Throughout therapy, he could work with his therapist to identify that conflict from his past, that unhealthy set of coping mechanisms that he learned subconsciously, and then replace them with healthier coping mechanisms like meditation, improved social skills, relaxation, and physical health.
#7. Reducing Avoidance Behaviors
Some people like Timothy learn avoidance behaviors so when they feel anxious they simply avoid people or situations entirely. But this can have a detrimental impact on daily function by impeding your relationships, school work, and professional achievements.
Working with a therapist can give you an opportunity to reduce your avoidance behaviors so that you can learn to tackle your anxiety instead of making it worse by running away from it.
#8. Enhancing Social Skills and Relationships
Enhancing your social skills and building relationships can give you a network of people to whom you can turn when you feel anxious. This helps you when you need someone to talk to or when you need perspective to avoid letting something spiral in your mind.
#9. Increasing Mindfulness and Relaxation
Mindfulness and relaxation techniques are some of the most important therapy goals for anxiety. Several studies indicate that participation in simple meditation or yoga for just a few weeks with no background in either can significantly reduce resting cortisol levels.
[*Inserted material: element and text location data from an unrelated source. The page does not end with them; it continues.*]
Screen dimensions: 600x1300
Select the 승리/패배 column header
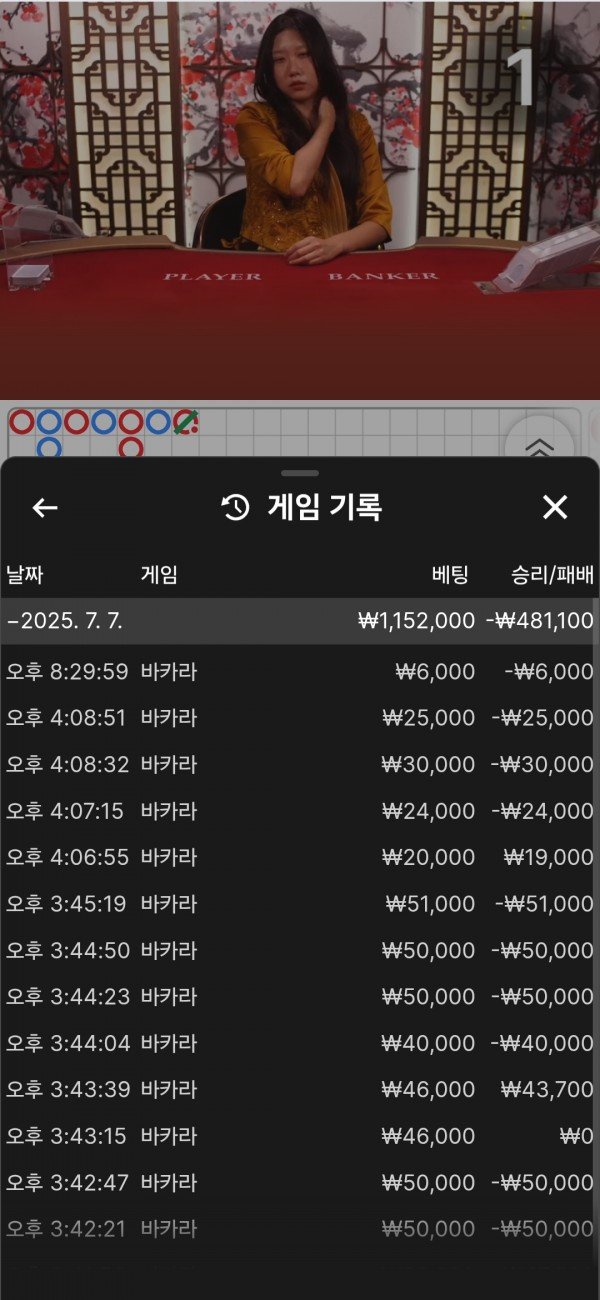(552, 575)
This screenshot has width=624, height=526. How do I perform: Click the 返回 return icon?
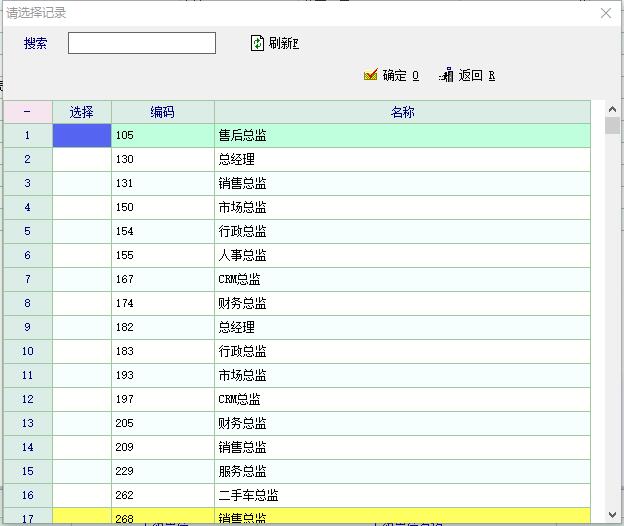coord(446,75)
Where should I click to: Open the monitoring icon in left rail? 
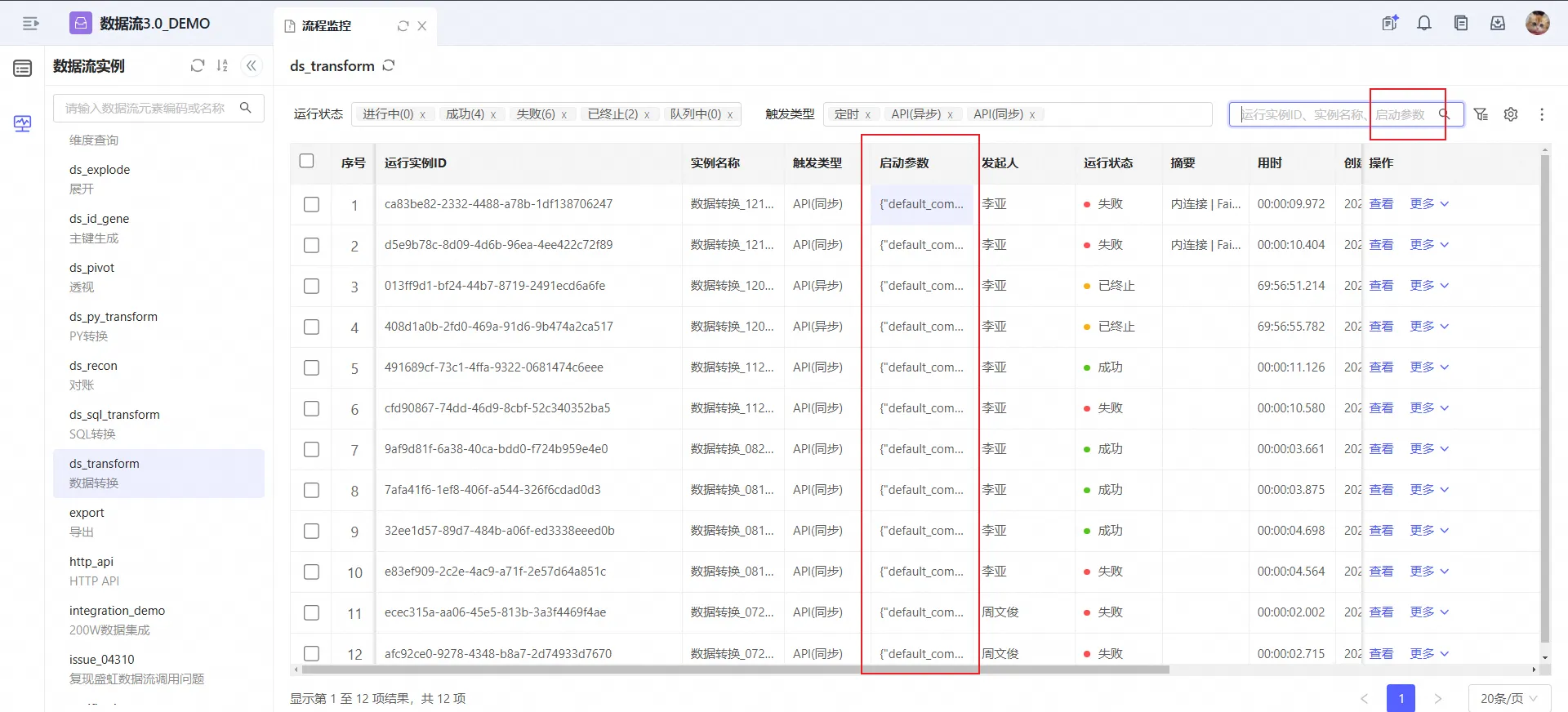[x=22, y=123]
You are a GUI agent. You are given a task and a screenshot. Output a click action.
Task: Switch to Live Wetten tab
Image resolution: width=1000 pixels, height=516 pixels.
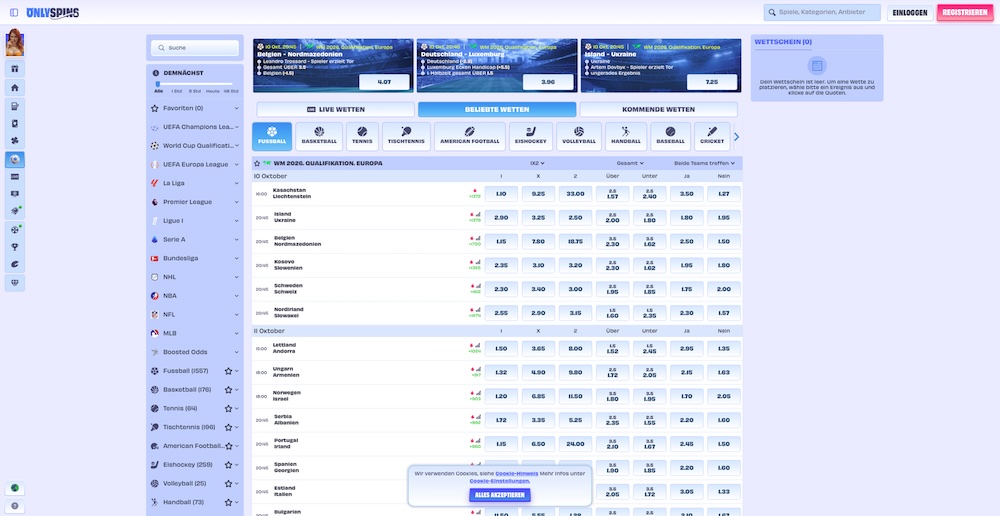[335, 109]
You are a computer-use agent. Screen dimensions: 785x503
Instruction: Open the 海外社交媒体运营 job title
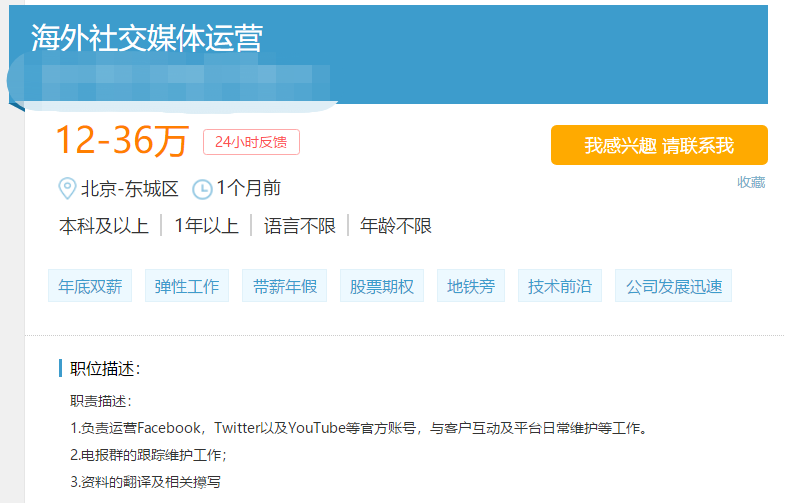(146, 38)
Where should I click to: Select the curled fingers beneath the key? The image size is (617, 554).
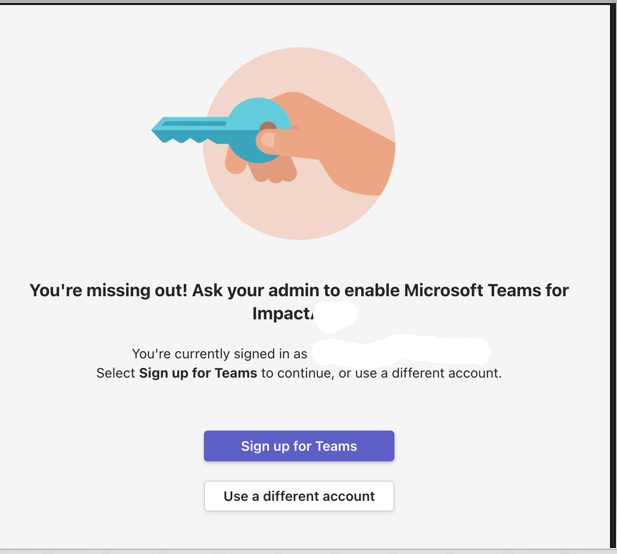262,168
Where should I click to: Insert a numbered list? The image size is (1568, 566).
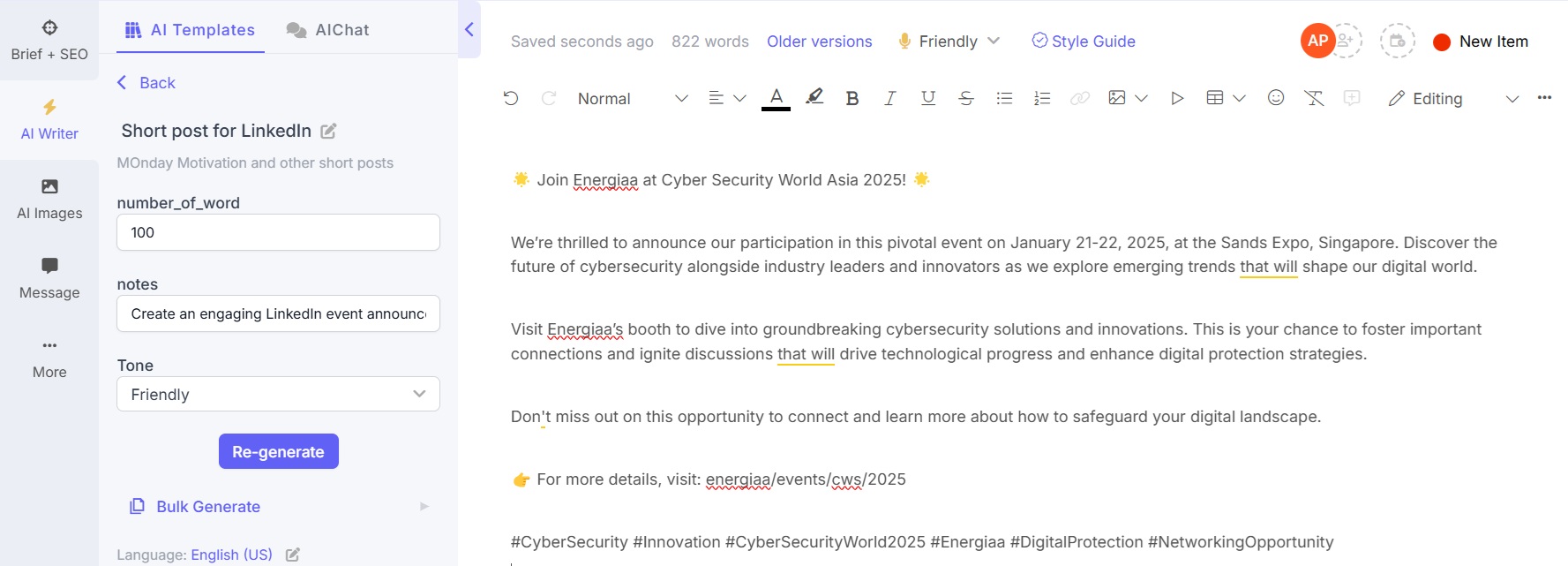coord(1042,98)
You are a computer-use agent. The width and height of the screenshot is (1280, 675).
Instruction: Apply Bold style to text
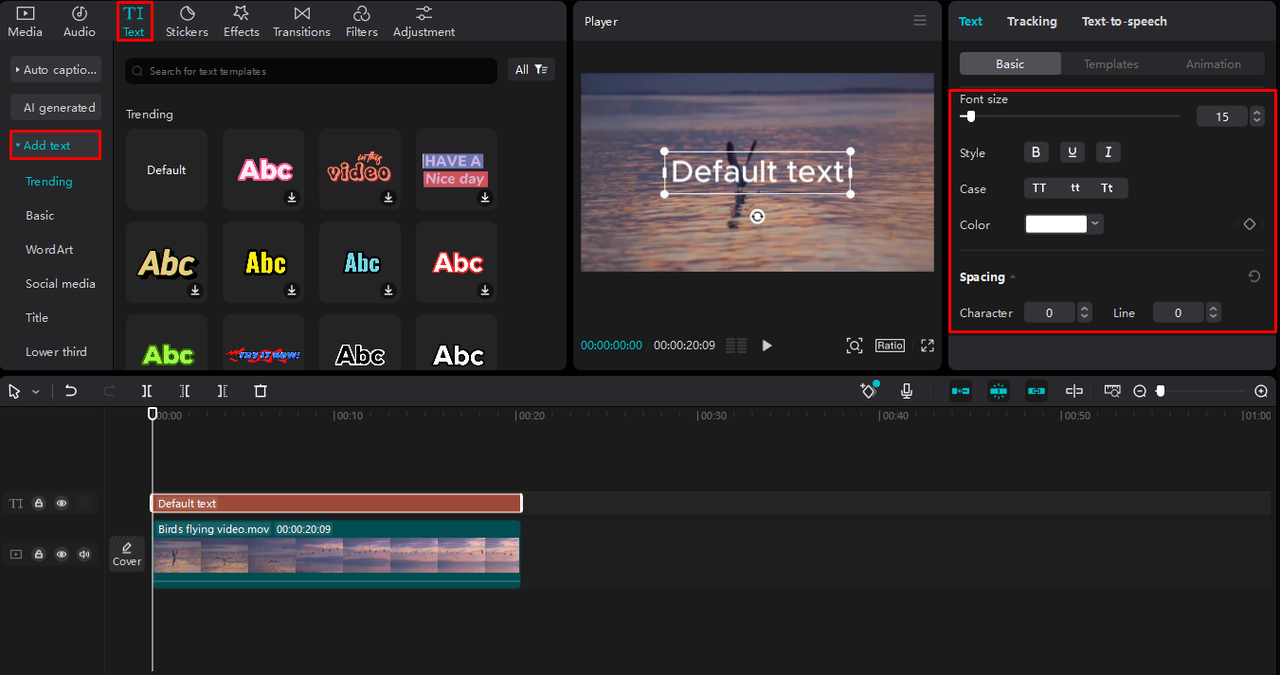point(1036,152)
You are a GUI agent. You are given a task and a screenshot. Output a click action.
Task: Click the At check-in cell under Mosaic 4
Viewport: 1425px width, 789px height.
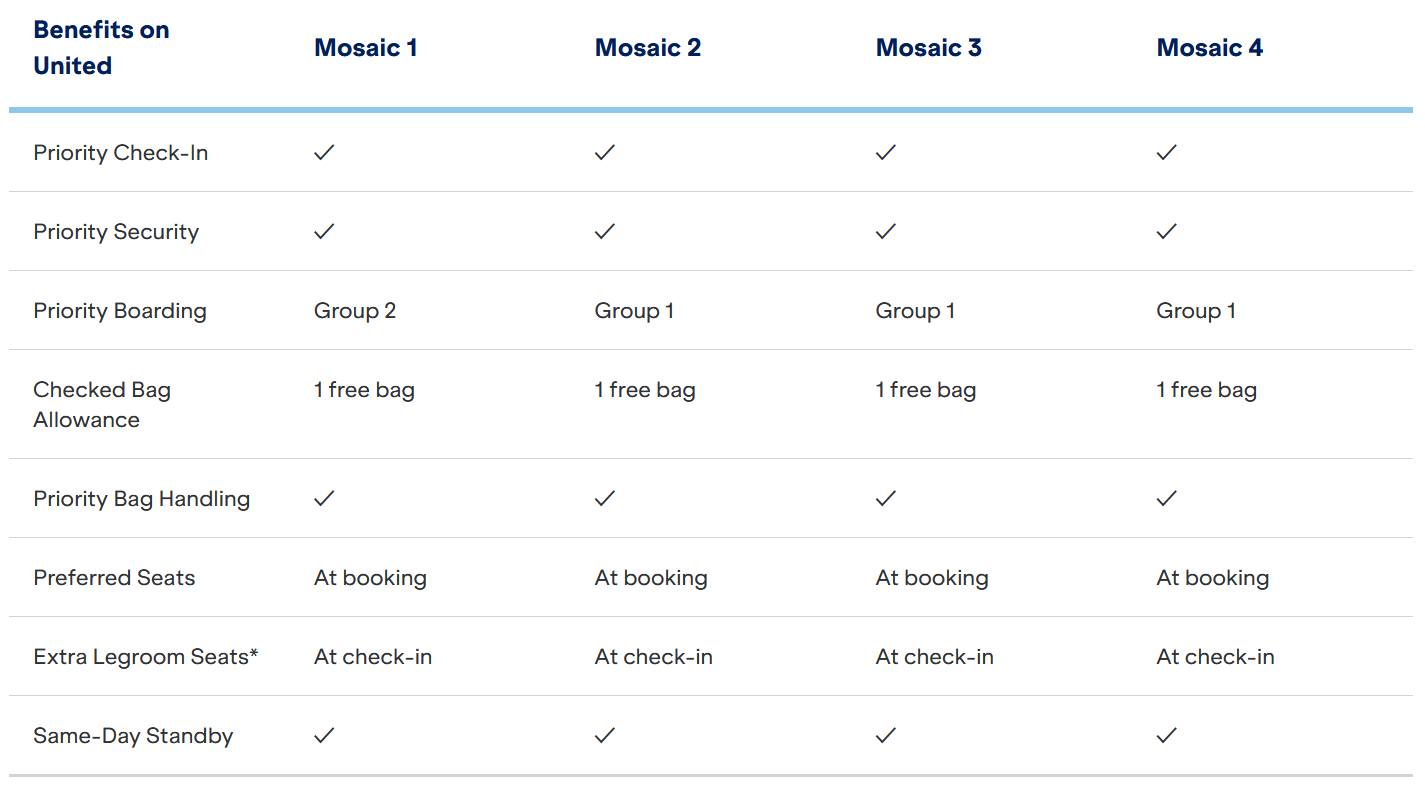pos(1216,657)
This means that those who struggle with high stress and anxiety can significantly diminish their overall levels of anxiety with simple relaxation techniques, and there’s no time frame at which point this becomes ineffective.
#10. Improving Physical Health and Exercise
Just the same as your sleep will influence your mood, so will improving your physical health and getting enough exercise. These simple activities can significantly decrease your resting cortisol levels and, by extension, your symptoms of anxiety.
Summing Up
The goals of therapy for anxiety will have highly personalized suggestions, homework, and practices, but in general, they will help you do things like reduce your avoidance behaviors, increase your mindfulness, improve your sleep and physical health, develop healthy coping mechanisms, and build your self-esteem.
The more you work with a therapist to build important goals for therapy anxiety symptoms, the more successful your sessions will be and the more likely it is that you will have the motivation to make long-term, sustainable changes. If you are struggling with anxiety, don’t be afraid to seek professional help today.